## PAGE TEXT
*** Block opens ***

New $3.8M award from the NIH will support UPMC Hillman Cancer Center’s Shandong Wu’s research to develop AI models for precision treatment of breast cancer

Breast cancer is the most commonly diagnosed cancer among women worldwide. Patients diagnosed with breast cancer face the important question of what treatments to choose. While treatment decisions have become more refined over time, they are not yet personalized. Patients may be over or undertreated. A new award from the National Institutes of Health to the University of Pittsburgh aims to support the development of AI models to improve treatment for breast cancer patients.

The AI models will integrate data from different scales and timepoints from patients’ experiences (clinical variables, medical images, and genomics assays, from individual, macro-scale, to micro-scale and longitudinal). It will be sourced from a multi-center collaboration network consisting of the University of Pittsburgh, Duke University, and MD Anderson Cancer Center. The varied data input into the AI model will build the capacity to systematically and accurately assess a patient’s individual data to guide precision, more personalized, treatments of breast cancer.

The project leader, Shandong Wu, PhD, Professor at University of Pittsburgh and researcher at UPMC Hillman Cancer Center says, “This is an example of successful collaboration of a multidisciplinary AI team with data scientists, radiologists, pathologists, oncologists, surgeons, biologists, bioethicists, and biostatisticians to address a significant clinical challenge using advanced and ethical AI methods.”

The project is co-led by Adam Brufsky, MD, PhD, Professor of Medicine at the University of Pittsburgh and member of UPMC Hillman Cancer Center. It is funded at nearly $1.7M in its first year by the National Institutes of Health under Project Number 1OT2OD037972-01.

*** Block closes ***

## INSTRUCTIONS FOR THE TASK
Retype the passage from the breast cancer AI award article between "The AI models" and "of breast cancer.", inclusive.

## DATASET EXCERPT
*** Block opens ***

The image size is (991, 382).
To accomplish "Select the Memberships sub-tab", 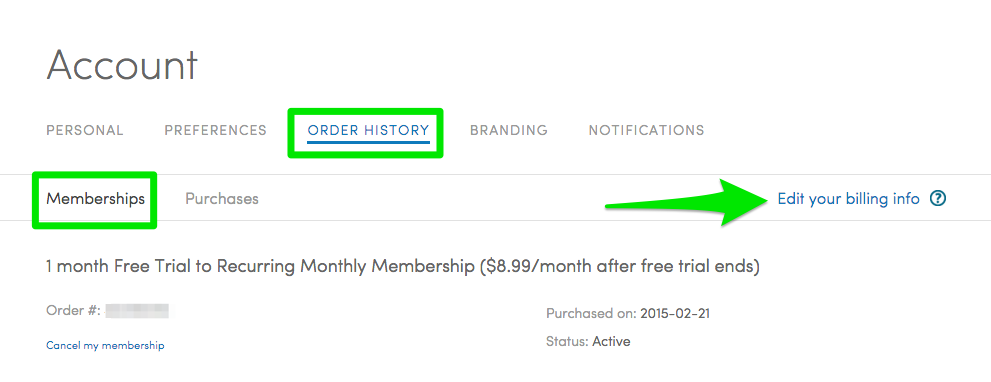I will pos(95,199).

*** Block closes ***

## FINISHED EXERCISE
The AI models will integrate data from different scales and timepoints from patients’ experiences (clinical variables, medical images, and genomics assays, from individual, macro-scale, to micro-scale and longitudinal). It will be sourced from a multi-center collaboration network consisting of the University of Pittsburgh, Duke University, and MD Anderson Cancer Center. The varied data input into the AI model will build the capacity to systematically and accurately assess a patient’s individual data to guide precision, more personalized, treatments of breast cancer.